*** Supplied data ***

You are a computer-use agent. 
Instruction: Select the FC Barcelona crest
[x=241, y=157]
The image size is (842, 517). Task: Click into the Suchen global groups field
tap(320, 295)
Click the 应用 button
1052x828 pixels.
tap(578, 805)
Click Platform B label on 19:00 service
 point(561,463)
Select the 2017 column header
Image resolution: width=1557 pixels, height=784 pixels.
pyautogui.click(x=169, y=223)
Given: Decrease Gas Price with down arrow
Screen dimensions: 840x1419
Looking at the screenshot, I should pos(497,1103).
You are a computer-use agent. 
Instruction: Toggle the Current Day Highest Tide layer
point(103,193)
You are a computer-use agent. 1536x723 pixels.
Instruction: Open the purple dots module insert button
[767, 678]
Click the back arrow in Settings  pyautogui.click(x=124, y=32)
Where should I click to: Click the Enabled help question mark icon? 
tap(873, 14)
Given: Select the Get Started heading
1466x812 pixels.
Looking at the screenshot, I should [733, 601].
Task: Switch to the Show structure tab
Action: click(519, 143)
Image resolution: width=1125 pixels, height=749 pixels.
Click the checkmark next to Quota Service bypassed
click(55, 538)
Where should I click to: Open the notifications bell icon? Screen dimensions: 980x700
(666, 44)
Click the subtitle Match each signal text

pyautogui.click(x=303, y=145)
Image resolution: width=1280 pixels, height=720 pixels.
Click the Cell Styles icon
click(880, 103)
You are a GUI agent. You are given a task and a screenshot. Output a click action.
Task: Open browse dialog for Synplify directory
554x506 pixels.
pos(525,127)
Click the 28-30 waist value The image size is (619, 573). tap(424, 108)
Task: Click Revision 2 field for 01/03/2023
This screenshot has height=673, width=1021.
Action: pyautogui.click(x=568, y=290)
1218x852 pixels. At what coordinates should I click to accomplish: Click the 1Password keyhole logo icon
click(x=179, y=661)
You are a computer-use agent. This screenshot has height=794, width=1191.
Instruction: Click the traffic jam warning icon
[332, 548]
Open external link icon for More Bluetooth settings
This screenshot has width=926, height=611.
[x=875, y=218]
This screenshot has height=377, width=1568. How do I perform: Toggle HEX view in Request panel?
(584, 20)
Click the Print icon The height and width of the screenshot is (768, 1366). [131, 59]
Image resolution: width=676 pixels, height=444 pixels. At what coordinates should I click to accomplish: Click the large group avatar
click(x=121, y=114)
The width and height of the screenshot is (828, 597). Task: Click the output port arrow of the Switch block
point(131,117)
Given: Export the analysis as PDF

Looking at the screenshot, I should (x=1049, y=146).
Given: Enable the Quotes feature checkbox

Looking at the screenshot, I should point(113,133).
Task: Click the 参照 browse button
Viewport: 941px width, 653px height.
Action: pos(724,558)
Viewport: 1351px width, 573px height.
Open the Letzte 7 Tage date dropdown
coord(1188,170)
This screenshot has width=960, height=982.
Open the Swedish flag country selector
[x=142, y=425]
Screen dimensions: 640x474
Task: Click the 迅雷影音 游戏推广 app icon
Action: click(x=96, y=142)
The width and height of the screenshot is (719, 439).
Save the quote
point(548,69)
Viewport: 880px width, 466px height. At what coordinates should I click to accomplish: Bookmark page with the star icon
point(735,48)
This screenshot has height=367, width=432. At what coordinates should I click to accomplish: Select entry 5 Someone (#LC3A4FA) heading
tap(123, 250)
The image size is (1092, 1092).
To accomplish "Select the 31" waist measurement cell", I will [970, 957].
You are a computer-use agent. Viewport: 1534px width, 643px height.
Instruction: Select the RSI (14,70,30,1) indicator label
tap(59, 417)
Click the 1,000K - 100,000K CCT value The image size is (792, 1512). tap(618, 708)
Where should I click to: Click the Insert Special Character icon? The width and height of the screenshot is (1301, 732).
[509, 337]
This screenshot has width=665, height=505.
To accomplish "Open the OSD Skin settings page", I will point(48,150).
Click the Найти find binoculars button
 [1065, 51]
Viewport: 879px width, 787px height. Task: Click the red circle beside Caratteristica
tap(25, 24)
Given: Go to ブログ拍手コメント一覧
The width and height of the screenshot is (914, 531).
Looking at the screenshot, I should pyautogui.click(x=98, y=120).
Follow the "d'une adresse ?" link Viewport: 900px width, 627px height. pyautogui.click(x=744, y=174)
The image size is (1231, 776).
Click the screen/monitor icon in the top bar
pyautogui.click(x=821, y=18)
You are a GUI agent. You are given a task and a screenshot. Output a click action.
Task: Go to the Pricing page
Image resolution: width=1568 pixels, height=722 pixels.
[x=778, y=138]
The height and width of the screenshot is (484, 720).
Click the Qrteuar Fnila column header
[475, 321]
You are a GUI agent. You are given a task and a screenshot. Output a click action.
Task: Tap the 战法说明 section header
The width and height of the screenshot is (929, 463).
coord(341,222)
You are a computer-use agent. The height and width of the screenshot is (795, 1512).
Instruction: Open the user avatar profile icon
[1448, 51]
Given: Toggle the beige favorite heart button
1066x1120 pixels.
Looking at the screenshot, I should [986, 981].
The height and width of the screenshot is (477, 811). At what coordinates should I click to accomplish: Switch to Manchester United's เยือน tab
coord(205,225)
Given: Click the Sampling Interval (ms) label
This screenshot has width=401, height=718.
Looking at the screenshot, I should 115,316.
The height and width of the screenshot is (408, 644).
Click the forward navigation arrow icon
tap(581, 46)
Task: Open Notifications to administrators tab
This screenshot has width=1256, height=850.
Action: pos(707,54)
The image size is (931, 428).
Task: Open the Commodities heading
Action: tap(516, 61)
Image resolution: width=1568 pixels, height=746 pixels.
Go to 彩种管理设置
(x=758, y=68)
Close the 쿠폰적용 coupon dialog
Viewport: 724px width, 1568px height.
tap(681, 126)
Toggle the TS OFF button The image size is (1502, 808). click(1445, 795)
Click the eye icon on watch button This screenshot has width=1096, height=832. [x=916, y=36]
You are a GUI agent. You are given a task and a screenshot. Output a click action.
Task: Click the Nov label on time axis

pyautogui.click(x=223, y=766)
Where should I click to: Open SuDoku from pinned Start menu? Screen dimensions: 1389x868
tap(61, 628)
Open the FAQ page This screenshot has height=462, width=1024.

*** End of Supplied data ***

** What you need to do **
Above are the records; repeat exactly the lines from the one holding "Image resolution: width=1557" down to the one holding "Click the Print", end lines included.

** Reply **
Image resolution: width=1557 pixels, height=784 pixels.
pyautogui.click(x=169, y=223)
Given: Decrease Gas Price with down arrow
Screen dimensions: 840x1419
Looking at the screenshot, I should pos(497,1103).
You are a computer-use agent. 
Instruction: Toggle the Current Day Highest Tide layer
point(103,193)
You are a computer-use agent. 1536x723 pixels.
Instruction: Open the purple dots module insert button
[767, 678]
Click the back arrow in Settings  pyautogui.click(x=124, y=32)
Where should I click to: Click the Enabled help question mark icon? 
tap(873, 14)
Given: Select the Get Started heading
1466x812 pixels.
Looking at the screenshot, I should [733, 601].
Task: Switch to the Show structure tab
Action: click(519, 143)
Image resolution: width=1125 pixels, height=749 pixels.
Click the checkmark next to Quota Service bypassed
click(55, 538)
Where should I click to: Open the notifications bell icon? Screen dimensions: 980x700
(666, 44)
Click the subtitle Match each signal text

pyautogui.click(x=303, y=145)
Image resolution: width=1280 pixels, height=720 pixels.
Click the Cell Styles icon
click(880, 103)
You are a GUI agent. You are given a task and a screenshot. Output a click action.
Task: Open browse dialog for Synplify directory
554x506 pixels.
pos(525,127)
Click the 28-30 waist value The image size is (619, 573). tap(424, 108)
Task: Click Revision 2 field for 01/03/2023
This screenshot has height=673, width=1021.
Action: pyautogui.click(x=568, y=290)
1218x852 pixels. At what coordinates should I click to accomplish: Click the 1Password keyhole logo icon
click(x=179, y=661)
You are a computer-use agent. This screenshot has height=794, width=1191.
Instruction: Click the traffic jam warning icon
[332, 548]
Open external link icon for More Bluetooth settings
This screenshot has width=926, height=611.
[x=875, y=218]
This screenshot has height=377, width=1568. How do I perform: Toggle HEX view in Request panel?
(584, 20)
Click the Print icon The height and width of the screenshot is (768, 1366). [131, 59]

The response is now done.